Defendant then asked the judge whether the case would "proceed tomorrow without any type of investigation into — into what I said?" The judge explained there would be no investigation because the allegations "have no basis in fact." Defense counsel then advised the court that although she was ready for trial, her witness list served and "[a]ll subpoenas have been delivered and accepted," defendant has said "that he is not sure whether or not he wants to go pro se or not." Counsel explained to the court that defendant "indicated that [he] wanted . . . to go pro se and . . . wanted me to just sit here and go forward with the trial." Defendant then stated:

I don't know. I really don't know yet. I'm inexperienced. I have to speak . . . with my loved ones and see how we're gonna proceed as far as . . . this is concerned. I'm . . . not equipped to defend myself in the timeframe that I have to . . . go against a professional prosecutor. If I must, I will, but I would prefer not to.
The judge responded that "[u]nless [he heard] otherwise," jury selection would begin the next morning with defense counsel representing defendant.
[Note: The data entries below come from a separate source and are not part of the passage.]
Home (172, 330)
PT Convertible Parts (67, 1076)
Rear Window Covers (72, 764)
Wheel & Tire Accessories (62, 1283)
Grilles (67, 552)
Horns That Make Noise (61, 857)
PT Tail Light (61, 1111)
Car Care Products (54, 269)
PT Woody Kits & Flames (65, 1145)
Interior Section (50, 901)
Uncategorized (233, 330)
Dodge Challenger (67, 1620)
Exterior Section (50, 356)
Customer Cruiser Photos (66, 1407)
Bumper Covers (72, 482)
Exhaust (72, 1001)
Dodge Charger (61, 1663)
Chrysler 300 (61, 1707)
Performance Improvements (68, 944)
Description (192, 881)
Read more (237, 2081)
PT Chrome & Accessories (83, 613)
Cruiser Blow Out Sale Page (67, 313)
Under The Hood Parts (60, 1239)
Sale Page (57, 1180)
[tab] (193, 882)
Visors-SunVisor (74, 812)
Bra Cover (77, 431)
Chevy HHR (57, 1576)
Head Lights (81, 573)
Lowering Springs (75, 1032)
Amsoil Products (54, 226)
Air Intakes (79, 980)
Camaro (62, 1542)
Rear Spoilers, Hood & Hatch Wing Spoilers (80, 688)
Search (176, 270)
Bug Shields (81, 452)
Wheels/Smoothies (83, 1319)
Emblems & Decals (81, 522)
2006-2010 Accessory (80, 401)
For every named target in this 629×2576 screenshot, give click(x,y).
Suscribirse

Although a jury was selected two days later, it was never sworn. For reasons not altogether clear, trial was adjourned and the parties apparently allowed more time to investigate defendant's vision problems.

When the parties again appeared for trial on August 2, defense counsel advised the court that although she was ready for trial and prepared to proceed, defendant had just announced in the holding cell "that there will be no trial, that he's not prepared to go forward because he doesn't have paperwork." Defendant then explained to the court that he "put in a motion a week ago to have my bail reduced and that's what I thought I was going to be coming here for, to hear a bail reduction. I didn't think I would be going to trial unprepared." Although defense counsel represented to the court that she had already twice provided defendant "with all the transcripts and the discovery," defendant claimed:

I don't have anything, any of the things that I need to go forward with this case. I don't have the bill of particulars, transcripts. I don't have the, uh, copy of the evidence ledger. I haven't even seen the film that supposedly has me doing a crime. Um, I don't have the ballistic report, and I don't have, uh, . . . oh, yeah who's coming to dinner list of witnesses who are going to be testifying against me.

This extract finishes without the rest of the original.